“Con il progetto del ‘cantiere complesso’ abbiamo voluto applicare metodi mai sperimentati prima per affrontare il problema della sicurezza nei cantieri edili, coinvolgendo datori di lavoro e lavoratori: i positivi risultati confermano la validità del modello per la sicurezza, la prevenzione e la promozione della salute e pertanto auspichiamo che possa essere adottato nei cantieri umbri, a cominciare da quelli che saranno avviati nei territori colpiti dagli eventi sismici del 2016”. Lo ha sottolineato l’assessore regionale alla Sicurezza nei cantieri, Giuseppe Chianella, intervenendo al convegno su “Progetto Cantiere complesso: bilancio dell’esperienza e presentazione del modello applicato” che si è svolto oggi a Terni, durante il quale sono stati illustrati e condivisi con tutti i soggetti che operano nel settore della sicurezza sul lavoro i risultati del progetto realizzato, nell’ambito del Piano regionale di prevenzione 2014-2018 della Regione Umbria, attraverso la collaborazione fra Inail Umbria, Cesf (Centro edile per la sicurezza e formazione) di Perugia e Tesef (Terni edilizia sicurezza e formazione).

“La sfida che ci poniamo – ha detto Chianella – è quella di prevenire ed evitare gli infortuni sul lavoro in un settore, quale quello delle costruzioni, che è ad alto rischio: in Umbria, stando agli ultimi dati Inail disponibili, nel 2015 circa 700 infortuni, cioè il 10% del totale complessivo, sono accaduti in edilizia. Una percentuale che sale al 14% se si considerano gli infortuni gravi e al 17% per gli infortuni mortali. Tuttavia, nel periodo 2010-2015, le elaborazioni dei dati Inail mostrano che il fenomeno degli infortuni sul lavoro è in Umbria in costante e significativa diminuzione: il decremento è stato del 55% dal 2010, un calo superiore in Umbria rispetto quello registrato complessivamente a livello nazionale (pari al 49%)”.

“Per dare una più decisa inversione di tendenza – ha proseguito Chianella – abbiamo scelto di sperimentare e validare un modello innovativo di gestione del cantiere destinato alle imprese del settore delle costruzioni finalizzato all’adozione di politiche volontarie di responsabilità sociale e di valorizzazione delle buone prassi in materia di sicurezza e legalità, che si possa replicare in altri cantieri con caratteristiche simili.
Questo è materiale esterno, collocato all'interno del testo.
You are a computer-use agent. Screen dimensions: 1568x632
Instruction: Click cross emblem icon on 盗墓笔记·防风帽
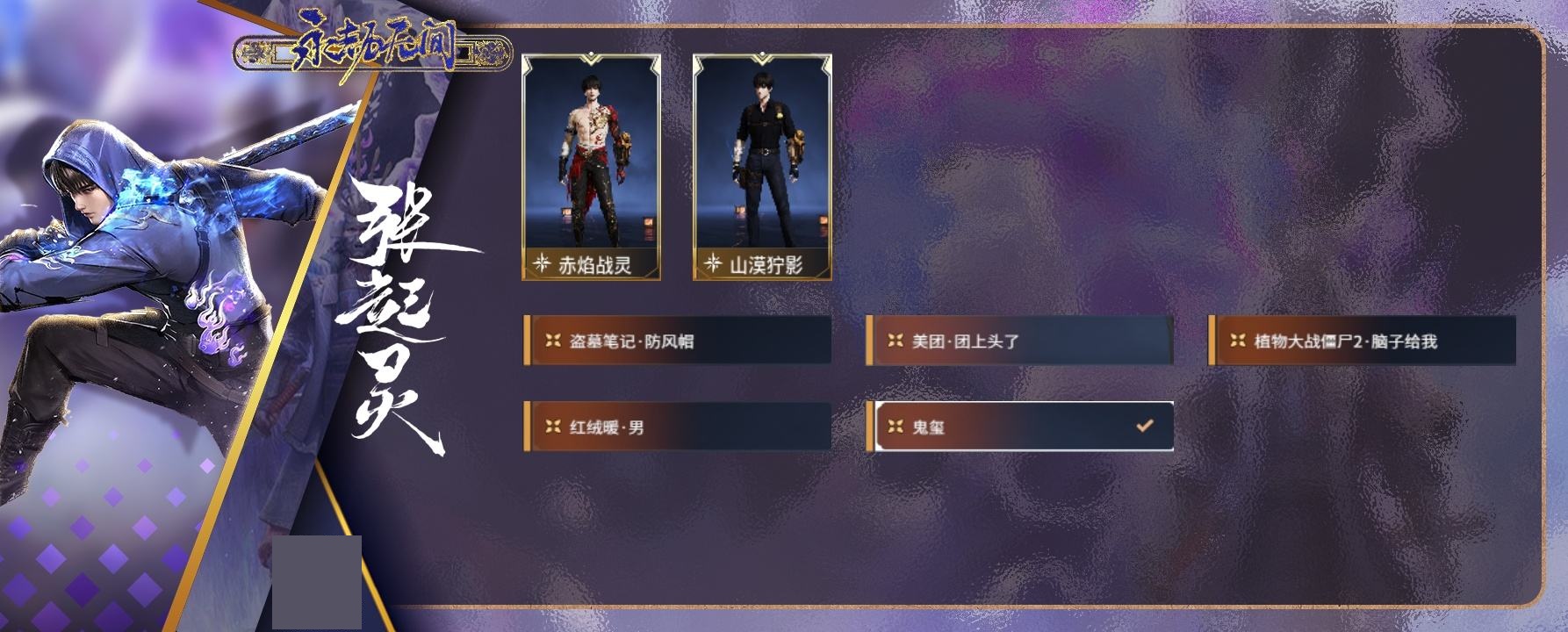tap(553, 341)
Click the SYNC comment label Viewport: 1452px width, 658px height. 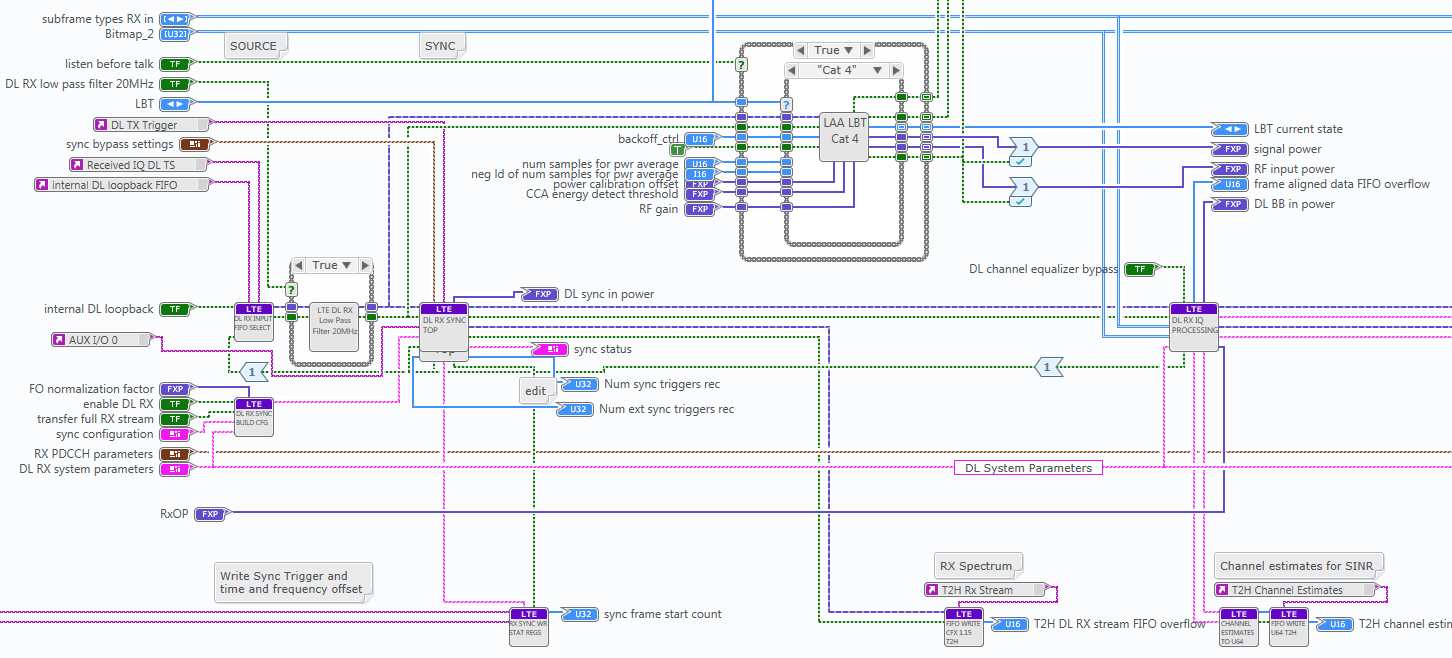point(440,46)
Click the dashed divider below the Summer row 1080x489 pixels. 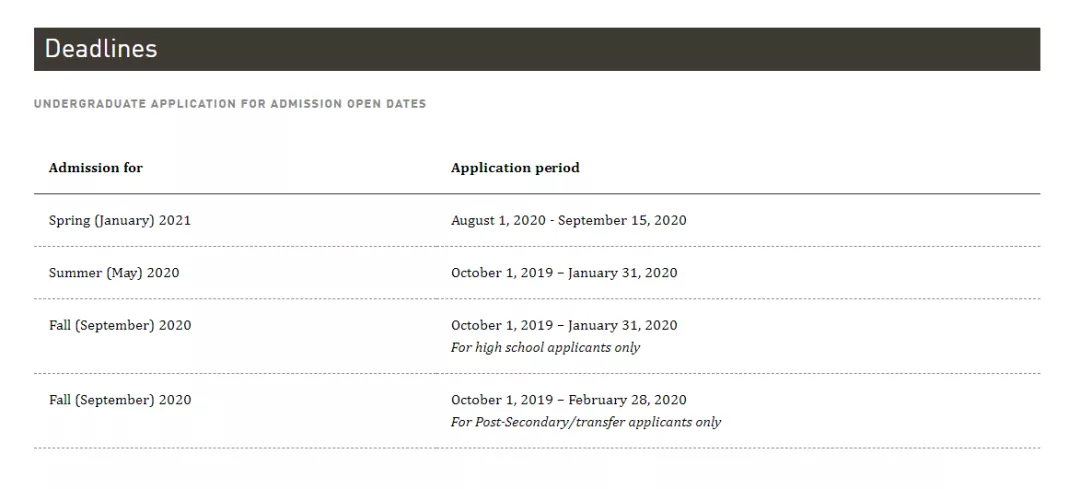537,298
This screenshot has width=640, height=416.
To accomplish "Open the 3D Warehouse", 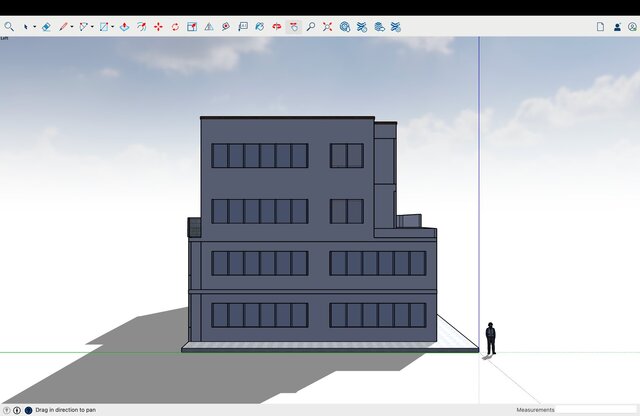I will [344, 27].
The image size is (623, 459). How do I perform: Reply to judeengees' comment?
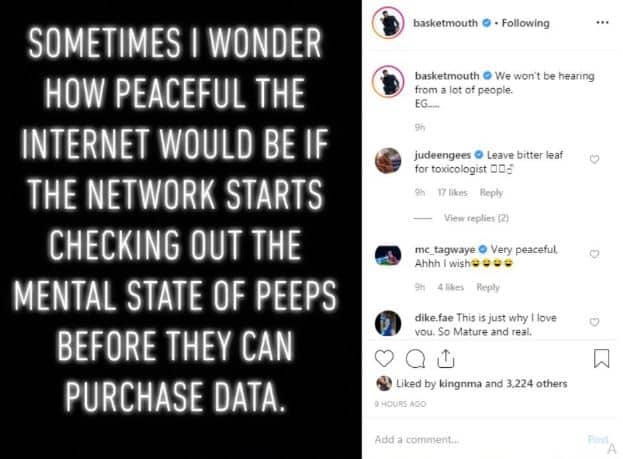(x=491, y=192)
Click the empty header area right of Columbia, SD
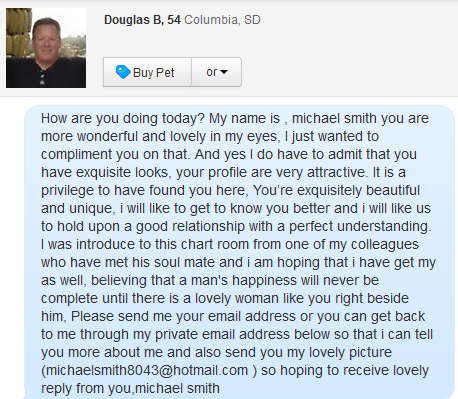The height and width of the screenshot is (399, 458). click(357, 20)
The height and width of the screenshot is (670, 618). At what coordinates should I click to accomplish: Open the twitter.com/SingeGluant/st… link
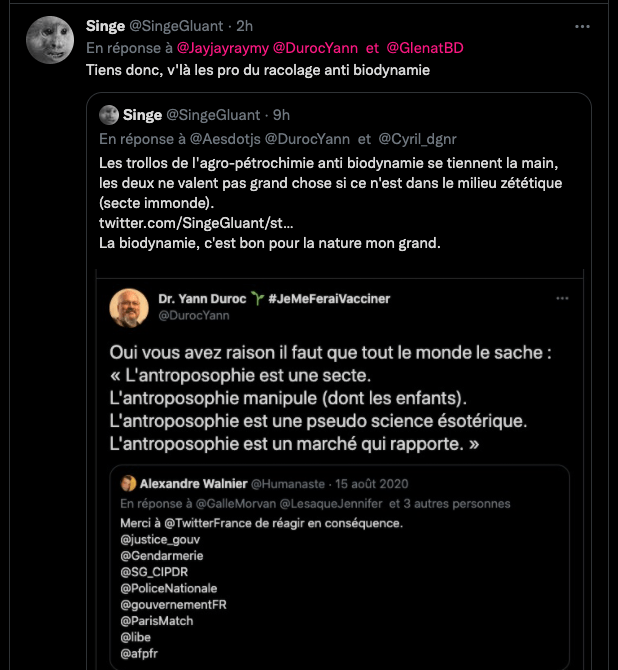[x=196, y=222]
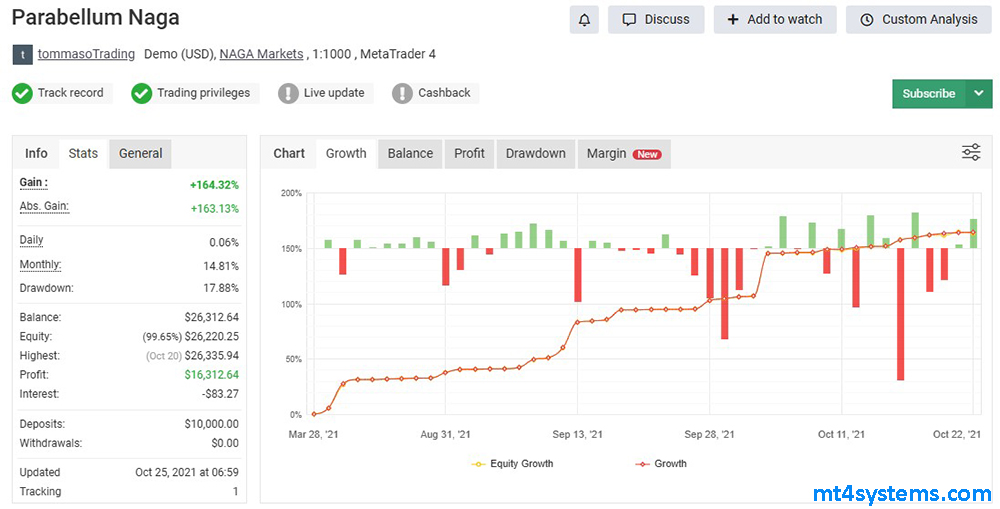Open the Margin chart tab
1000x509 pixels.
(622, 153)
Sono stati pertanto coinvolti datori di lavoro e lavoratori, facendoli diventare parte responsabile della sicurezza”.

“La sperimentazione – ha ricordato l’assessore regionale umbro – è avvenuta in due cantieri: il cantiere della ricostruzione post-terremoto 2009 a Spina di Marsciano e il cantiere con interventi di consolidamento alla Cascata delle Marmore di Terni, dove sono stati realizzati numerosi incontri formativi e motivazionali che hanno coinvolto tutti i soggetti impegnati nei lavori. Le osservazioni raccolte hanno permesso di acquisire informazioni interessanti “ai fini dell’analisi e alla redazione di un modello di buona prassi esportabile e riproducibile”.